Una traccia di risposta (e riflessione) a questo riguardo viene da Pasolini. Nel 1965, Pasolini scrive un saggio – Il cinema di poesia – nel quale riflette sul rapporto tra cinema e letteratura. La sostanza del suo pensiero è racchiusa in una battuta: “mentre l’operazione dello scrittore è un’invenzione estetica, quella dell’autore cinematografico è prima linguistica e poi estetica”. Cosa significa? Significa che nel caso della letteratura la lingua con i suoi codici ha avuto tempo di definirsi e di fissarsi: l’autore si limita a fare un lavoro di tipo stilistico. Nel caso del cinema occorre prima definire i codici (non esistono una grammatica e una sintassi dell’immagine date una volta per tutte), poi intervenire sul piano dello stile.
Lo spunto è interessante e ci consente di individuare due usi possibili della LIM in didattica: li chiamiamo uso stilistico e uso linguistico.

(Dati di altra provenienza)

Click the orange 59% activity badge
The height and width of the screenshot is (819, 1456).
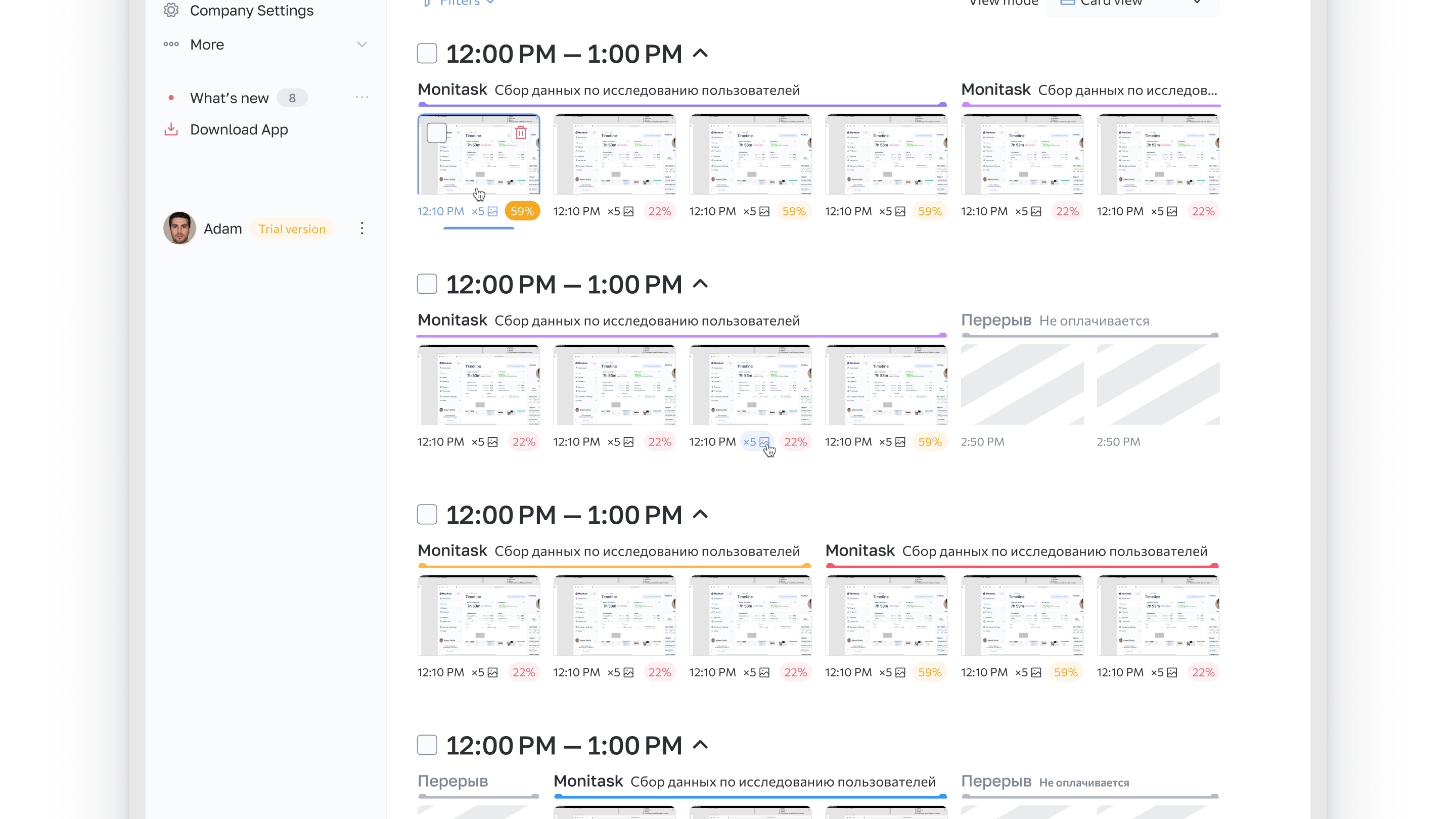coord(521,211)
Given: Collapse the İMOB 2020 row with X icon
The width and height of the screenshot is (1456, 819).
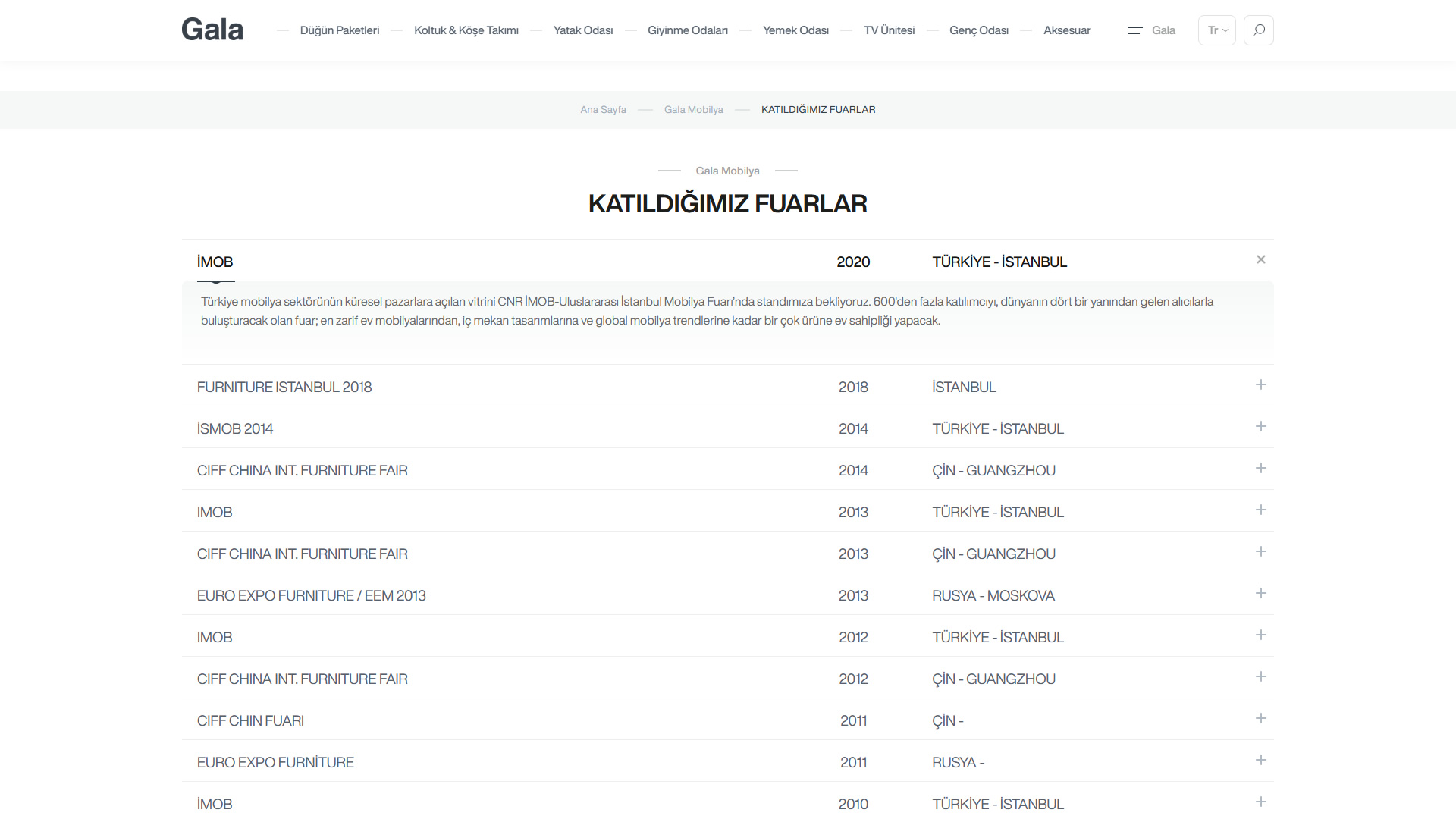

Cosa implica l’uso stilistico della LIM?
- Implica di privilegiare la forma, ovvero di lasciarsi catturare dagli effetti speciali: posso caricare sfondi e oggetti da una libreria digitale, posso modificarli, colorarli, arricchirli di animazioni. Il narcisismo del docente ne può uscire gratificato: produco i miei oggetti, mi lascio convincere che tutto sia solo questione di artifici.
- L’uso stilistico finisce per ancorare l’impiego della LIM a modelli conosciuti. Prima usavo la lavagna di ardesia per supportare la mia lezione frontale; poi ho scoperto di poterlo fare con dei Powerpoint; adesso potrò farlo anche meglio grazie alla LIM. Al fondo, però, non cambia nulla. I nuovi formati non comportano significative trasformazioni delle mie pratiche che restano le stesse e alla fine prevalgono.
- Infine, posso correre il rischio di non rispettare l’ergonomia cognitiva. Oggetti multimediali troppo sofisticati, troppo ricchi di effetti, sovraccarichi di contenuti, non sono funzionali all’apprendimento: possono disorientare, distogliere l’attenzione dei ragazzi, spostare l’accento dal contenuto alla forma. Insomma: occorre prestare molta attenzione.
Cosa significa, invece, fare un uso linguistico della LIM?
- Significa, anzitutto, riflettere sul sistema dei codici. Torna qui l’osservazione già introdotta sul carattere tattile della LIM. Costruire oggetti multimediali non è la stessa cosa che produrre un testo scritto o girare un filmato. Manipolare non è la stessa cosa che vedere o ascoltare. L’insegnante deve chiedersi come comunica la LIM e comportarsi di conseguenza.
- Ancora, significa riflettere sugli usi possibili della LIM. Ce ne occuperemo ancora specificamente; per ora è sufficiente immaginarsi questi usi come collocati su due continui. Il primo oscilla tra uso individuale (l’insegnante usa la LIM) e collaborativo (gli studenti usano la LIM); il secondo tra uso rappresentativo (la LIM come spazio su cui materializzare oggetti) e costruttivo (la LIM come spazio entro cui costruire oggetti).
- Da ultimo, l’uso linguistico implica di interrogarsi su caratteri e funzionalità dei contenuti digitali in relazione agli altri contenuti e agli altri supporti. Quando usare la LIM e quando altri strumenti? E quali contenuti? E attraverso quali mix di contenuti?